[Top][All Lists]
[Date Prev][Date Next][Thread Prev][Thread Next][Date Index][Thread Index]
bug#6366: join can't join on numeric fields
From: |
Jim Meyering |
Subject: |
bug#6366: join can't join on numeric fields |
Date: |
Wed, 09 Jun 2010 08:56:07 +0200 |
Alex Shinn wrote:
> 2010/6/8 Pádraig Brady <address@hidden>:
>> On 07/06/10 06:19, Alex Shinn wrote:
>>>
>>> Ideally join should be able to handle files sorted in any order
>>> that sort provides, but as a bare minimum it should at least
>>> be able to join files sorted on numeric fields.
>>
>> Well if there were no aliases in the numbers, you could always
>> sort the output numerically after the join if it was important.
>
> By first sorting lexicographically, you mean?
> In the use case I had, the data was already sorted
> numerically. So whenever I want to join two files,
> currently I have to do:
>
> sort file1 > file1.tmp
> sort file2 > file2.tmp
> join file1.tmp file2.tmp | sort -n > out
> rm -f file1.tmp file2.tmp
>
> instead of just
>
> join -n file1 file2 > out
>
> In the small tools philosophy you want to avoid adding
> redundancy, but in this case join isn't doing the same
> thing as sort, it's just working with it better. Not to mention
> the fact that sort is an expensive operation to have to
> perform multiple times, not just an extra O(n) filter
> to throw in the middle of a pipeline.
>
>> However if you wanted to join "01" and "1" then your patch is required.
>> Are numeric aliases common enough to warrant this?

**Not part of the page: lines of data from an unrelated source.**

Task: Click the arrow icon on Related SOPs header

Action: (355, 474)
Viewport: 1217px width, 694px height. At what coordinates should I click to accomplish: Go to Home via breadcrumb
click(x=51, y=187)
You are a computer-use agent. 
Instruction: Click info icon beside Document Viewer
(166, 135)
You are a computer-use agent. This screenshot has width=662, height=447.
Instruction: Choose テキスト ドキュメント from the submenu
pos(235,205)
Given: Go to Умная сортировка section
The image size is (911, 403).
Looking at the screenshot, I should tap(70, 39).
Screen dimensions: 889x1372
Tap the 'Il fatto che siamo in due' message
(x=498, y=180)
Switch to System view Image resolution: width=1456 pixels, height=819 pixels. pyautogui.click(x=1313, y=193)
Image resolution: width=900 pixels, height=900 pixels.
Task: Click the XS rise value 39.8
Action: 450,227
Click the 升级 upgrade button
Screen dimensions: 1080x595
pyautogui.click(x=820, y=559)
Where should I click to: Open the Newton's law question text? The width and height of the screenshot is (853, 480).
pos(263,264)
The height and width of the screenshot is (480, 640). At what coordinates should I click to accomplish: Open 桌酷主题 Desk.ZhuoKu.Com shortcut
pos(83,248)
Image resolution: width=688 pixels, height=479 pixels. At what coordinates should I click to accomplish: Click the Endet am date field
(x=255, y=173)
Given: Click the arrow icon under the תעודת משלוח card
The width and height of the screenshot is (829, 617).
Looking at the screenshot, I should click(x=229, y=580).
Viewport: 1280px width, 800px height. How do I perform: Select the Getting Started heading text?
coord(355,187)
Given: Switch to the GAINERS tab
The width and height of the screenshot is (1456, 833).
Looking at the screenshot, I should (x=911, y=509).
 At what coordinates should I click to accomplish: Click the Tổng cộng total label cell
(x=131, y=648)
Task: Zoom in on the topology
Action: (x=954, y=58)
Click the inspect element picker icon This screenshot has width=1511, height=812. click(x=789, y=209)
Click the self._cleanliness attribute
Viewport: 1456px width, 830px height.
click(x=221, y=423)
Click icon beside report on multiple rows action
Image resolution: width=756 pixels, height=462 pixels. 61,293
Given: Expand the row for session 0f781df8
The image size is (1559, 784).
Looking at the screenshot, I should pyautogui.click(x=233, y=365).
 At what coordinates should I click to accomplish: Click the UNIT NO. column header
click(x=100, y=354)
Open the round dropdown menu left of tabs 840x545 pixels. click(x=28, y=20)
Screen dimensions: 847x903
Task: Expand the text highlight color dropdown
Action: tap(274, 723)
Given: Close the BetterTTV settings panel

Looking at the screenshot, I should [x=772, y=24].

I think so.
>
> Leading zeros may not be so common, but don't forget
> "1.0" and "1" or "1e2" and "100" and "100.0", etc.
>
>> I'd use -g, --general-numeric to correspond with `sort`.
>
> Yes, that's probably better.
There may be a fly in the ointment.
When comparing floating point numbers how would join measure equality?
Should it consider 1.000000000000001e2 to be equal to 100.0 ?
What if the maximum precision available does not
allow us to distinguish those two values?
What about -0 and 0? (with IEEE 754, they'll compare equal)